■ List of tasks ■
a - In the article on trade sanctions, why does Tony Miller say that all barriers to trade, subsidies, and protectionist devices are environmentally unfriendly? Answer in one to three sentences.
b - Answer these questions using the article on trade sanctions:
(i) At which organization was Tony Miller speaking?
(ii) According to Miller, whom will trade sanctions hurt?
(iii) What two causes does he give for the disastrous environmental consequences of some agricultural subsidies?
c - Write the next part of the article on trade sanctions, starting after its final sentence.

[Begin Page excerpt]

Trade chief attacks using sanctions as weapon

PUBLISHED : Friday, 24 June, 1994, 12:00am
UPDATED : Friday, 24 June, 1994, 12:00am

THE Director-General of Trade, Tony Miller, yesterday denounced the use of trade sanctions as a weapon for improving labour rights and environmental protection.

Mr Miller, speaking at the Hong Kong-Canada Business Association, said experience had shown that they were counter-productive and likely to fail.

He said: ''While trade sanctions are often seized on as a seemingly convenient lever by advocates of a variety of non-trade reforms, generally speaking they do more harm than good. Trade sanctions will not improve labour conditions, instead they will hurt most people they aim to help.'' His speech follows recent comments by Canada's Prime Minister Roy MacLaren, who described trade sanctions as ''hardly compatible with a freer trade movement''.

Mr Miller added: ''We in Hong Kong could not agree more with these sentiments, ardent advocates though we are of both labour rights and environmental conservation.

''Just as free market forces operating internally ensure the best use of resources within a country, so free trade internationally ensures the greatest good for the greatest number globally. ''All barriers to trade, all subsidies, all protectionist devices are environmentally unfriendly, simply because they interfere with this globally-efficient use of resources.'' Some agricultural subsidies, he said, had disastrous environmental consequences because of the use of marginal land and reliance on fertilisers and pesticides.

[End Page excerpt]
[Begin Supplied information]

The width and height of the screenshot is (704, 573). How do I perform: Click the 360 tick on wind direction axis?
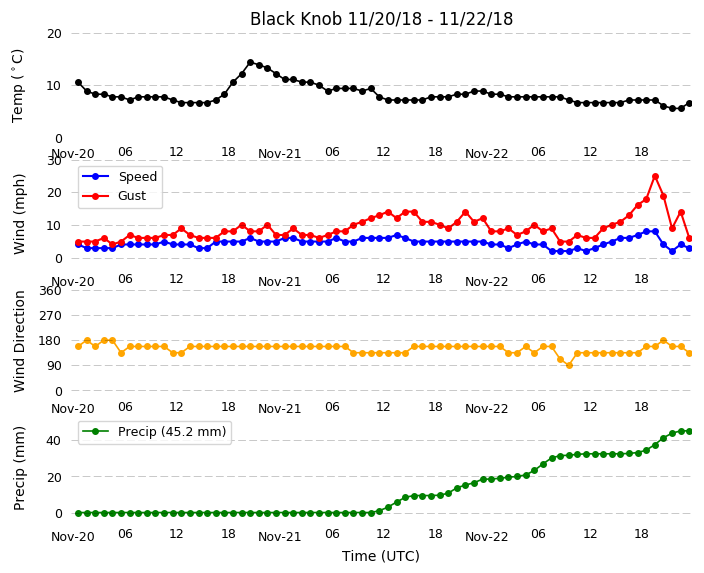[50, 291]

[End Supplied information]

■ Answer set ■
a - He says they are environmentally unfriendly because they interfere with the globally efficient use of resources that free trade ensures.

b -
(i) The Hong Kong-Canada Business Association.
(ii) Most of the people they aim to help.
(iii) The use of marginal land and reliance on fertilisers and pesticides.

c -
''Instead of looking at trade sanctions as a way of enforcing environmental standards internationally, we should be seeking out and eliminating all the existing protectionist trade measures which waste resources and damage the environment.'' Trade restraints often resulted from ''closed door deals with vested interests''.

''Discussions in the General Agreement on Tariffs and Trade and elsewhere are beginning to turn the spotlight on these issues and, in particular, on the nexus between competition policy and anti-dumping.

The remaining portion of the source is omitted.